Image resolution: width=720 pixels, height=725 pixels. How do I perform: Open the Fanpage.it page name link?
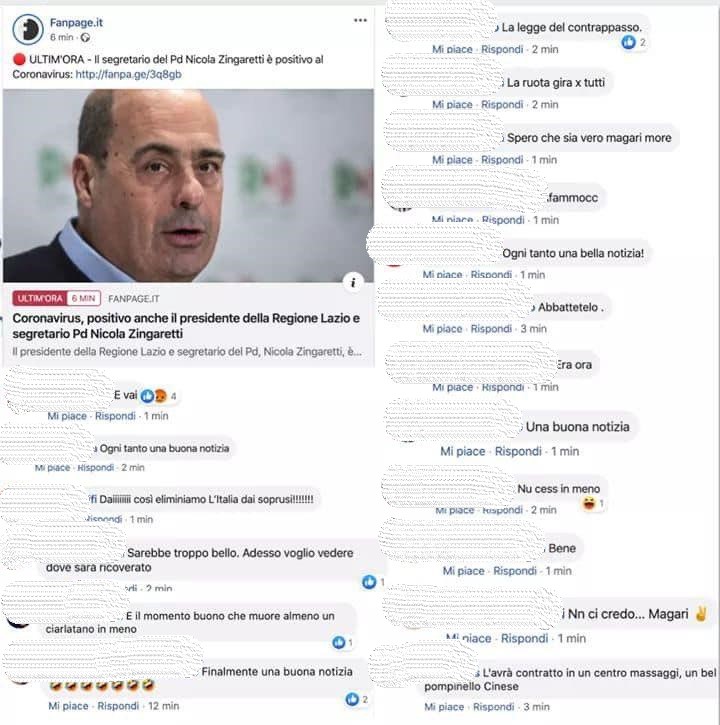click(76, 23)
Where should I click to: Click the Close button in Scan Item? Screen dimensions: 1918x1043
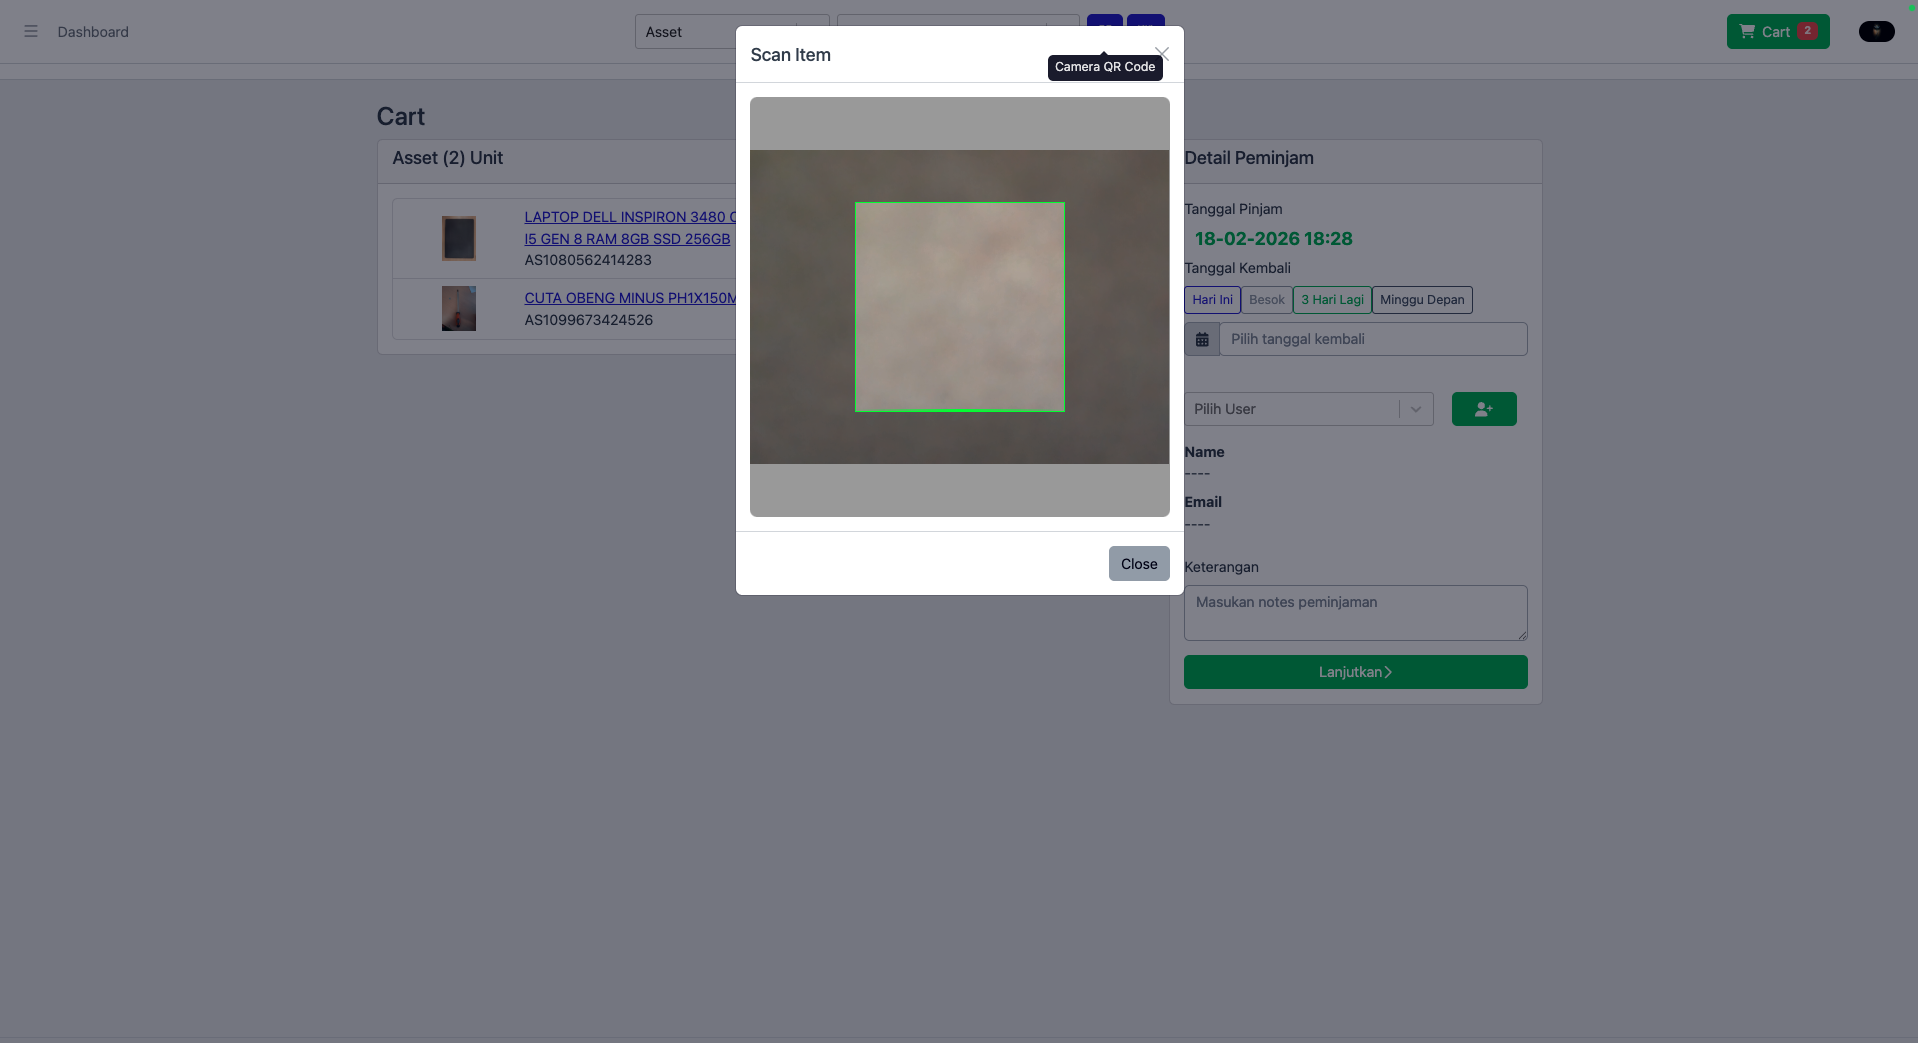point(1138,564)
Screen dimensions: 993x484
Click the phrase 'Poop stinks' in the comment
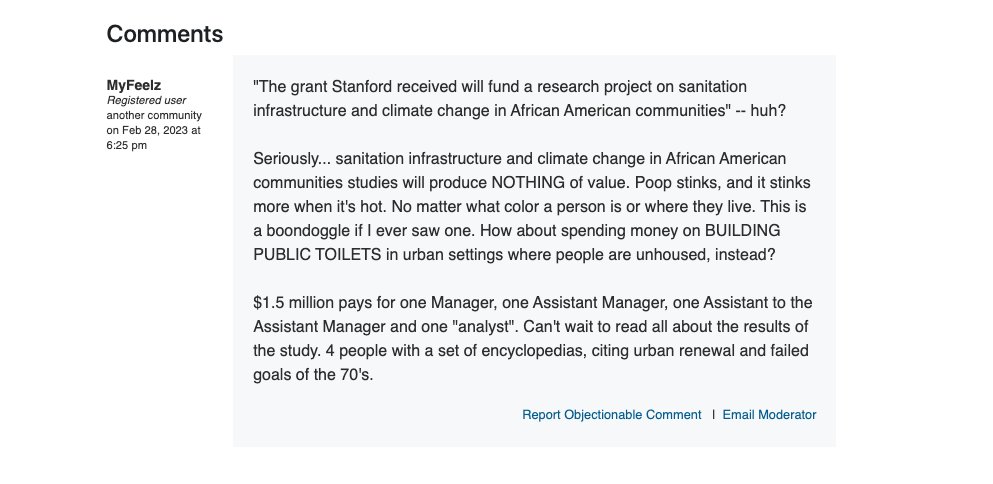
========================================
> [AIM OF THE TASK]:
Everything in the data except the pictures must appear in your answer unchanged.

> [RESULT BELOW]:
Image resolution: width=720 pixels, height=725 pixels. How do I perform: Open the Fanpage.it page name link?
click(76, 23)
Where should I click to: Click the Close button in Scan Item? Screen dimensions: 1918x1043
point(1138,564)
Screen dimensions: 993x484
Click the phrase 'Poop stinks' in the comment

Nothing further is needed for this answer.